Bayesian uncertainty quantification and propagation for discrete element simulations of granular materials
AuthorHadjidoukas, P. E.; Angelikopoulos, P.; Rossinelli, D.; Alexeev, D.; Papadimitriou, C.; Koumoutsakos, P.
Predictions in the behavior of granular materials using Discrete Element Methods (DEM) hinge on the employed interaction potentials. Here we introduce a data driven, Bayesian framework to quantify DEM predictions. Our approach relies on experimentally measured coefficients of restitution for single steel particle-wall collisions. The calibration data entail both tangential and normal coefficients of restitution, for varying impact angles and speeds of the bouncing particle. The parametric uncertainty in multiple Force-Displacement models is estimated using an enhanced Transitional Markov Chain Monte Carlo implemented efficiently on parallel computer architectures.

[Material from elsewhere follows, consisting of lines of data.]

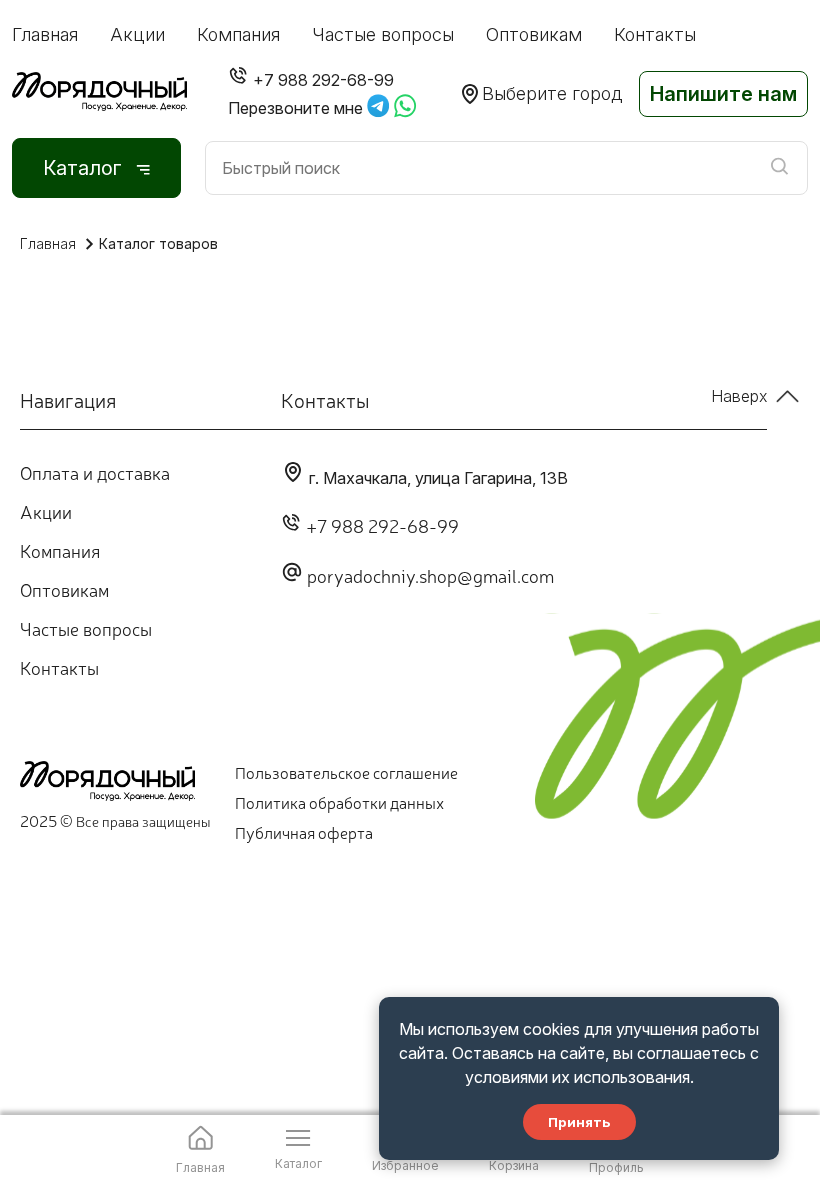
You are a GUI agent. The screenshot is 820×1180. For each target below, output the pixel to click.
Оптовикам (534, 34)
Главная (45, 34)
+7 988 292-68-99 (382, 525)
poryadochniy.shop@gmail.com (430, 575)
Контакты (655, 34)
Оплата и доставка (95, 472)
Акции (137, 34)
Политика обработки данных (339, 802)
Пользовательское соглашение (346, 772)
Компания (238, 34)
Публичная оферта (304, 832)
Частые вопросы (383, 34)
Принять (579, 1122)
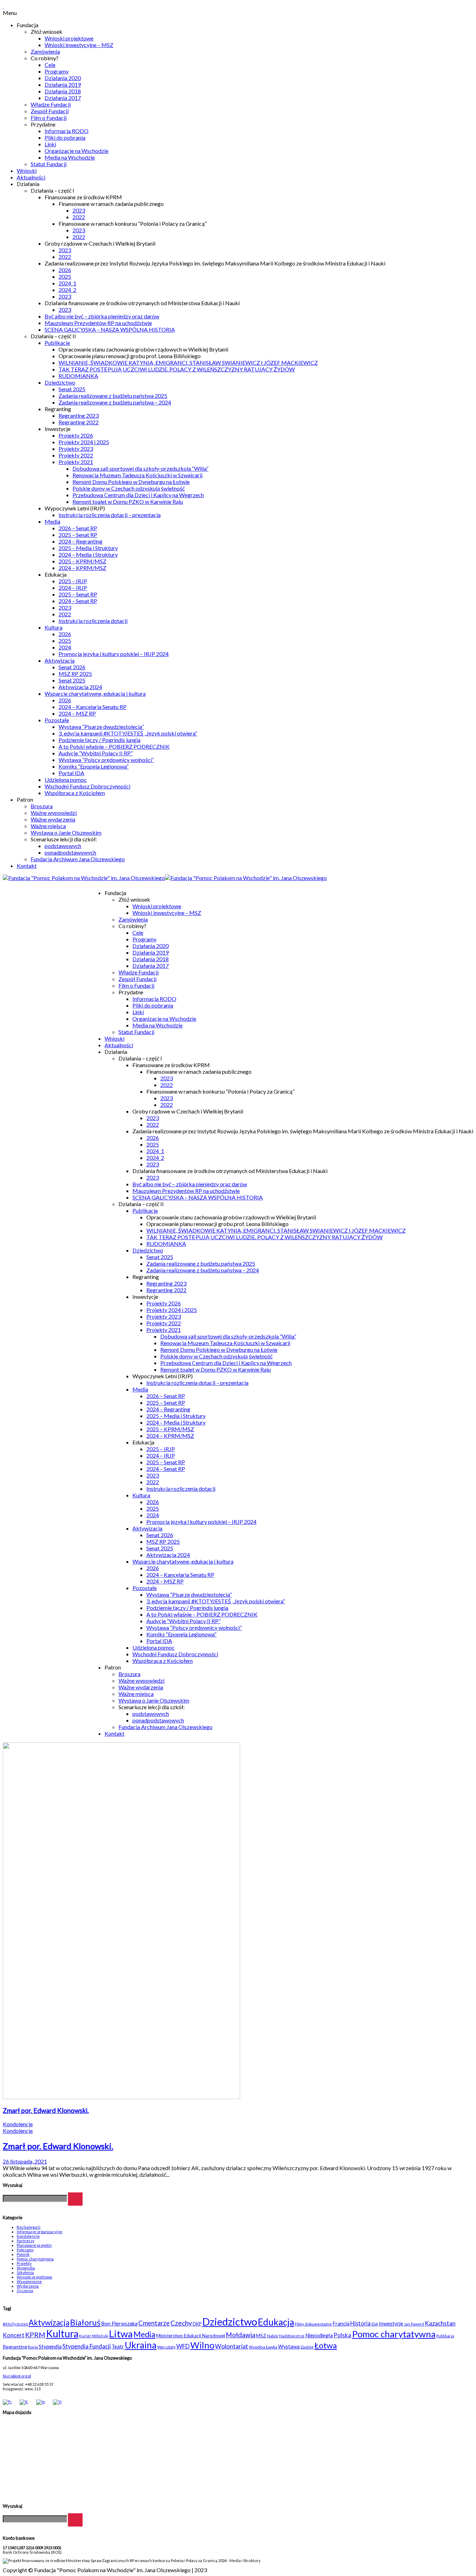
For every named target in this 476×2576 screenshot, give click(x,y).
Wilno (202, 2345)
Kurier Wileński (93, 2335)
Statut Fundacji (49, 164)
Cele (50, 64)
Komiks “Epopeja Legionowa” (94, 766)
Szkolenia (25, 2272)
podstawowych (63, 845)
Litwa (121, 2333)
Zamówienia (45, 51)
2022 (78, 217)
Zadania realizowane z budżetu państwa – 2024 (115, 402)
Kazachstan (440, 2323)
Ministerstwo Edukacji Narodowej (190, 2335)
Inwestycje (391, 2324)
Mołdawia (240, 2335)
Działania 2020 (63, 78)
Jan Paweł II (414, 2324)
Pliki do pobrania (65, 137)
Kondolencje (18, 2124)
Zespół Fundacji (50, 111)
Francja (341, 2324)
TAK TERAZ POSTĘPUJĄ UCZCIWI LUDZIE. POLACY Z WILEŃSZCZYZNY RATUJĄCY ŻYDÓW (177, 369)
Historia (360, 2323)
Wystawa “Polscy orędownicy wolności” (106, 759)
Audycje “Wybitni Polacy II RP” (96, 753)
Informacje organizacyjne (39, 2231)
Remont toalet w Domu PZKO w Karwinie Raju (127, 501)
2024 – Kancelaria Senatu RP (92, 706)
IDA (374, 2323)
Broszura (42, 806)
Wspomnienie (29, 2281)
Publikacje (57, 342)
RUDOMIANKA (78, 375)
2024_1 (67, 283)
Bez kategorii (28, 2227)
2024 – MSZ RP (77, 713)
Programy (57, 71)
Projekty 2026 (76, 435)
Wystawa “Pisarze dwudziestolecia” (101, 726)
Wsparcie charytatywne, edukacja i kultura (95, 693)
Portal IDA (71, 773)
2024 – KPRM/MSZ (82, 567)
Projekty (24, 2263)
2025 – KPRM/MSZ (82, 561)
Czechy (181, 2323)
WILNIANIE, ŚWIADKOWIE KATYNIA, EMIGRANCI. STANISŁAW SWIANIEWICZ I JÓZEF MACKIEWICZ (188, 362)
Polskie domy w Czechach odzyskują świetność (128, 488)
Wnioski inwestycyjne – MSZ (79, 44)
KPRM (35, 2334)
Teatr (118, 2347)
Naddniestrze (292, 2335)
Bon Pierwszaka (119, 2324)
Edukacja (276, 2322)
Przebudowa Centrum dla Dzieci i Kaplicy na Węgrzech (138, 495)
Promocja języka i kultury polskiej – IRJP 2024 (114, 653)
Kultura (53, 627)
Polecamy (25, 2249)
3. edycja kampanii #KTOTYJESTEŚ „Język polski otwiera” (128, 733)
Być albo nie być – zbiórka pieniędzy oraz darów (102, 316)
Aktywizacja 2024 (80, 687)
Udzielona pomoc (66, 779)
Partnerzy (25, 2240)
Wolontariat (231, 2346)
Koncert (13, 2335)
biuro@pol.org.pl (17, 2376)
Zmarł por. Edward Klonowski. (46, 2110)
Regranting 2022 (79, 422)
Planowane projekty (34, 2245)
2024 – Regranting (80, 541)
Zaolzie (307, 2346)
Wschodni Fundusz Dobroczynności (87, 786)
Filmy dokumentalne (313, 2323)
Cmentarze (154, 2323)
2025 (65, 276)
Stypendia (26, 2268)
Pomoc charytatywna (35, 2259)
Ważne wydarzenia (53, 819)
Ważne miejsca (48, 826)
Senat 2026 (72, 667)
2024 (65, 647)
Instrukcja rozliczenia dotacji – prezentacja (110, 514)
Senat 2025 (72, 389)
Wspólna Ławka (263, 2346)
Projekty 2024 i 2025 (84, 442)
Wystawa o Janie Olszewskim (66, 832)
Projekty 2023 (76, 448)
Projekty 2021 (76, 461)
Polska (342, 2335)
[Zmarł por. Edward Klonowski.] (121, 2096)
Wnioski (27, 170)
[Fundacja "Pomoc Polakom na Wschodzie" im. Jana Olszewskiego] (165, 877)
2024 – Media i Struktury (88, 554)
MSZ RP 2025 (75, 673)
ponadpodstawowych (70, 852)
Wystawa (289, 2347)
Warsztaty (166, 2346)
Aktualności (31, 177)
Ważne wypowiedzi (54, 812)
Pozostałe (57, 720)
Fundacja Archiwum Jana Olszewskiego (78, 859)
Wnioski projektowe (69, 38)
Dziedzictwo (60, 382)
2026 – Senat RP (78, 528)
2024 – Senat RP (78, 600)
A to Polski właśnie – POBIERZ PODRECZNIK (114, 746)
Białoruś (85, 2322)
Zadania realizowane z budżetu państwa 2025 (113, 395)
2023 (78, 210)
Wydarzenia (28, 2286)
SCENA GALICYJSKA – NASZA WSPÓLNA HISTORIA (110, 329)
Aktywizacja (60, 660)
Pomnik (23, 2254)
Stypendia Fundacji (86, 2346)
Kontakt (27, 865)
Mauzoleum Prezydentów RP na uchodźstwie (98, 322)
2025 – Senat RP (78, 534)
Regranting (15, 2347)
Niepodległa (319, 2335)
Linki (50, 144)
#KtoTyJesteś (15, 2323)
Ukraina (140, 2345)
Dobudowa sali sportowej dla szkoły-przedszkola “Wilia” (140, 468)
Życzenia (25, 2290)
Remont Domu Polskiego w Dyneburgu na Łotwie (131, 481)
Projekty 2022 (76, 455)
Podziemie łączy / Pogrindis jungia (99, 739)
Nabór (272, 2335)
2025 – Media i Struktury (88, 548)
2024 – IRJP (73, 587)
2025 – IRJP (73, 581)
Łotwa (325, 2345)
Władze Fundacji (51, 104)
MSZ (261, 2335)
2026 (65, 270)
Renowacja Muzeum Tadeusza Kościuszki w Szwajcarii (137, 475)
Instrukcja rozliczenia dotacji (93, 620)
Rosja (33, 2346)
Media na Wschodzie (70, 157)
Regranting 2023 (79, 415)
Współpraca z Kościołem (75, 792)
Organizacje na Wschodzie (76, 150)
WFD (183, 2346)
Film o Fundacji (49, 117)
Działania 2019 (63, 84)
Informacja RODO (67, 131)
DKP (197, 2324)
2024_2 (67, 289)
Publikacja (445, 2336)
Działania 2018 (63, 91)
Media (52, 521)
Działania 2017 (63, 97)
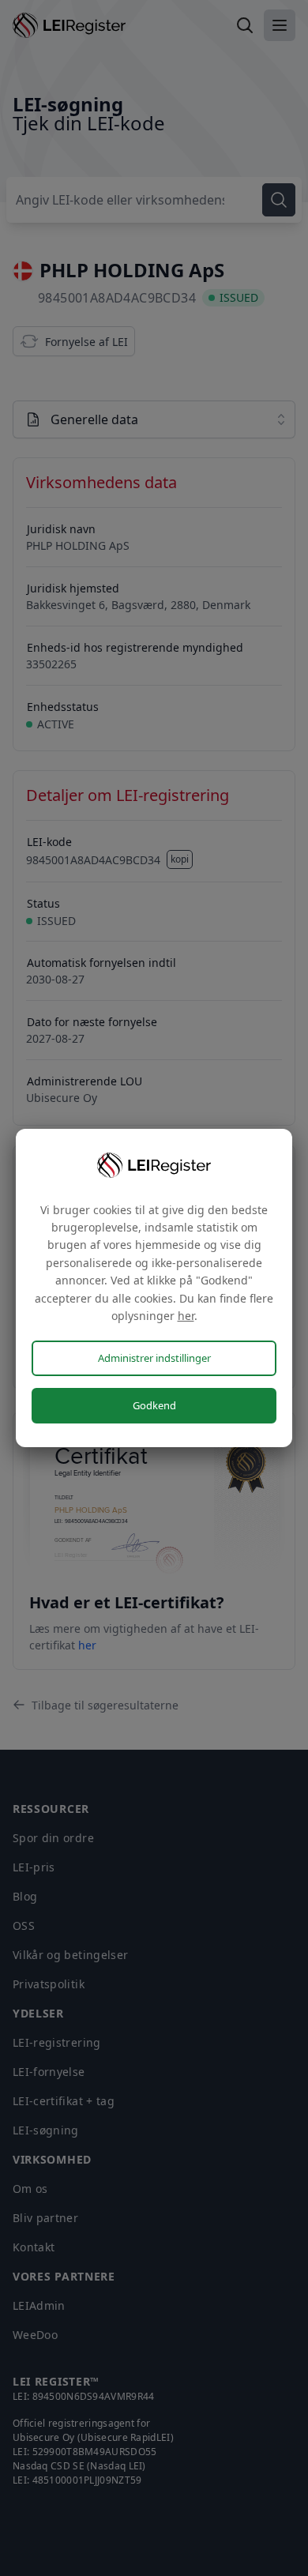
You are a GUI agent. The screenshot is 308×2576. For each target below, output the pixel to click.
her (186, 1315)
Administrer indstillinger (154, 1358)
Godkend (154, 1405)
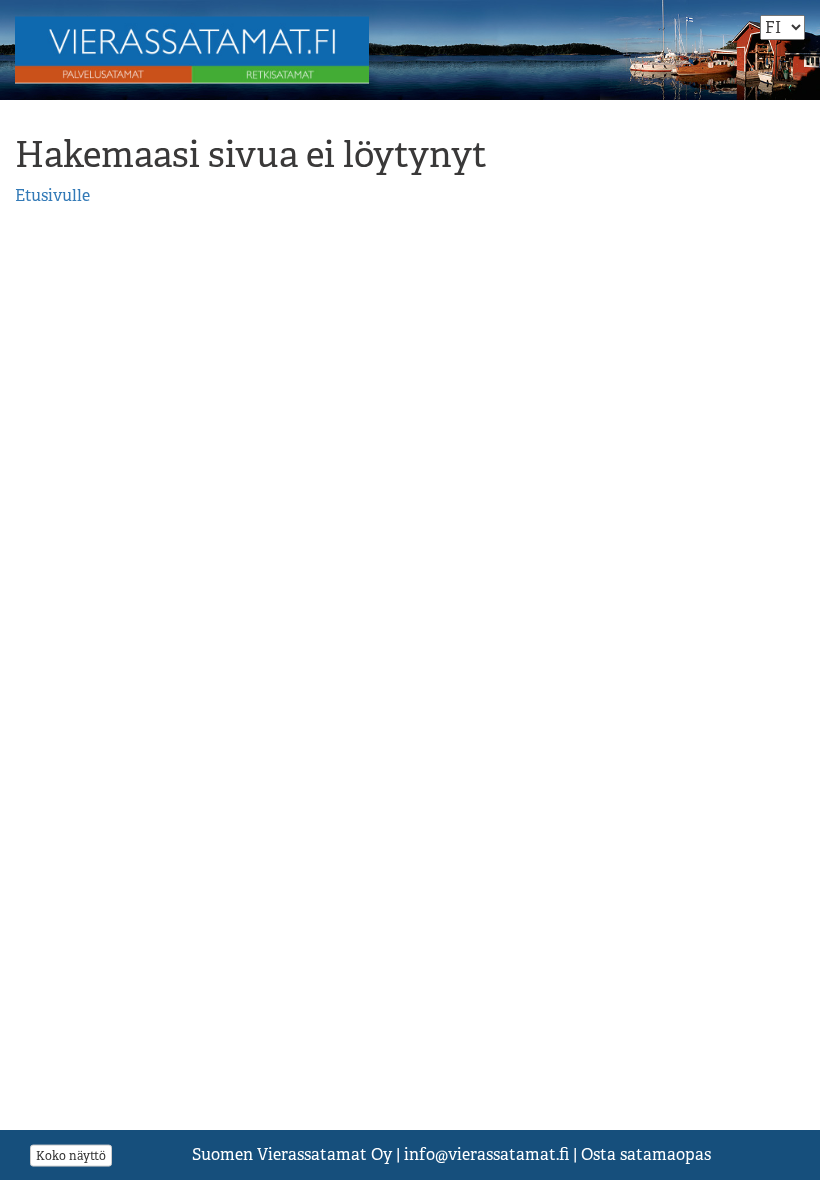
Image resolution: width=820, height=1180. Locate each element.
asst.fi (486, 1154)
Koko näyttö (71, 1155)
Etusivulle (52, 195)
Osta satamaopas (646, 1154)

In turn, the parametric model uncertainties are propagated to predict Quantities of Interest (QoI) for two testbed applications: silo discharge and vibration induced mass-segregation. This work demonstrates that the classical way of calibrating DEM potentials, through parameter optimization, is insufficient and it fails to provide robust predictions. The present Bayesian framework provides robust predictions for the behavior of granular materials using DEM simulations. Most importantly the results demonstrate the importance of including parametric and modeling uncertainties in the potentials employed in Discrete Element Methods. (C) 2014 Elsevier B.V. All rights reserved.